The meaning of the term switched connotations from positive to negative after the economic bubble of the Japanese economy broke resulting in a recession in the 1990s. In the 1980s, the term was seen in a positive light signifying the freedom to explore other alternative options for employment for fun when the economy in Japan was prosperous with many different job opportunities. In the 1990s and 2000s, the term switched to a negative connotation and Freeters were seen as burdens on society.

History
The increase of Freeters in the 1990s and 2000s is associated with the subsequent rapid changes that the nation has undergone since the bursting of the economic bubble at the beginning of the 1990s and the increasing neoliberalization of the economy. The almost two decade recession urged companies to change their workforce policies to stay relevant in the global market. Companies halted hiring graduates for permanent employment, rolled back bonuses, incentivized senior employees to retire, and created a strong policy of hiring temporary staff for more flexibility and company savings with over a third of the workforce moving onto contractual work.

The relaxation of protective labor laws and the deregulation of recruitment practices in 1998 allowed companies to employ larger numbers of flexible workers for longer periods of time.

The increase in private secondary schools is leading to a lower number of public school students getting enrolled into elite universities resulting in more demand for part-time work as full-time work is becoming less available to public school graduates.

About 10% of high school and university graduates could not find steady employment in the spring of 2000, and a full 50% of those who could find a job left within three years after employment. The employment situation is worse for the youngest freeters.

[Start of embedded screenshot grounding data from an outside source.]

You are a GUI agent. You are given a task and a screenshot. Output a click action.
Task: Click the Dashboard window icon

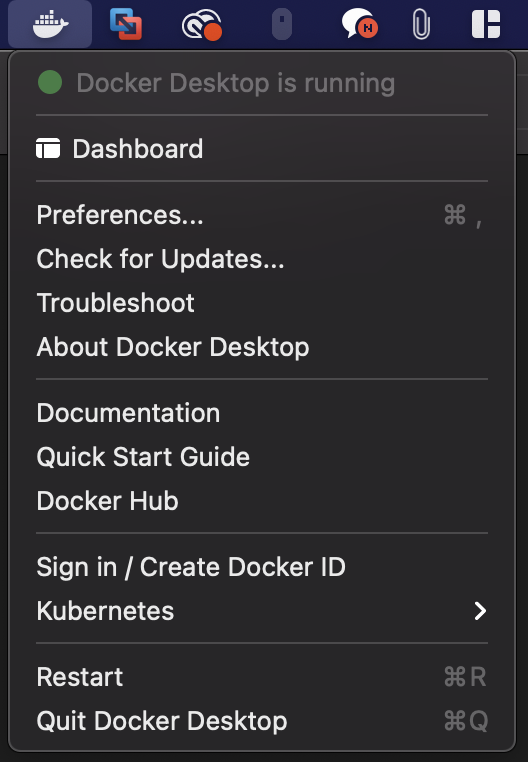pos(48,148)
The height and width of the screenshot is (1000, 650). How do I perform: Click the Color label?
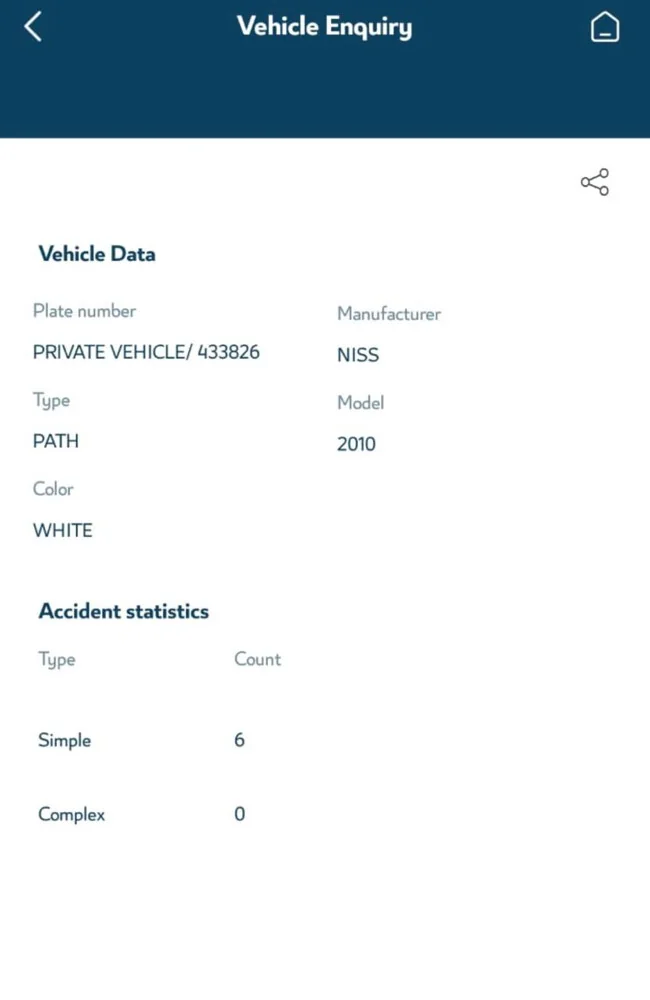(x=53, y=489)
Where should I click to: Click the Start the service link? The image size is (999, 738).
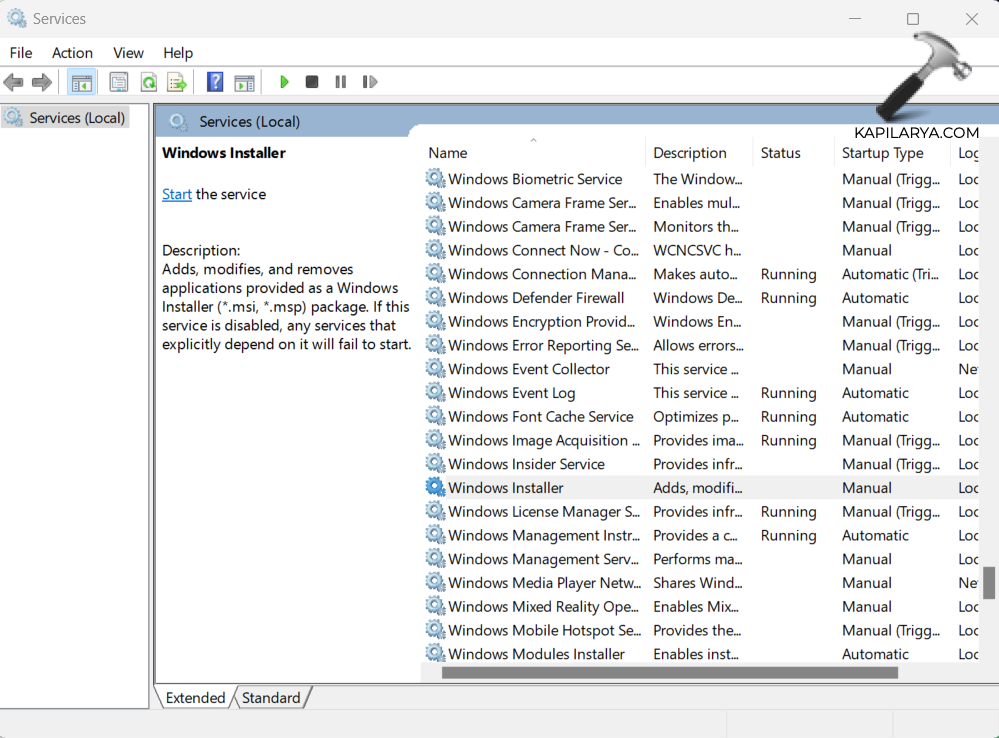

From 2000 to 2009, the number of freeters increased rapidly. In 1982 there were an estimated 0.5 million freeters in Japan, 0.8 million in 1987, 1.01 million in 1992 and 1.5 million in 1997. The number for 2001 is 4.17 million freeters according to one estimate, and 2 million in 2002 according to another estimate.

Many Japanese people worry about the future impact of freeters on society. If they work at all, freeters often work at convenience stores, supermarkets, fast food outlets, restaurants, and other low paying jobs. According to a survey by the Japan Institute of Labor in 2000, the average freeter works 4.9 days per week and earns ¥139,000 per month (ca. $1,300 U.S.). Two thirds of freeters have never had a regular, full-time job.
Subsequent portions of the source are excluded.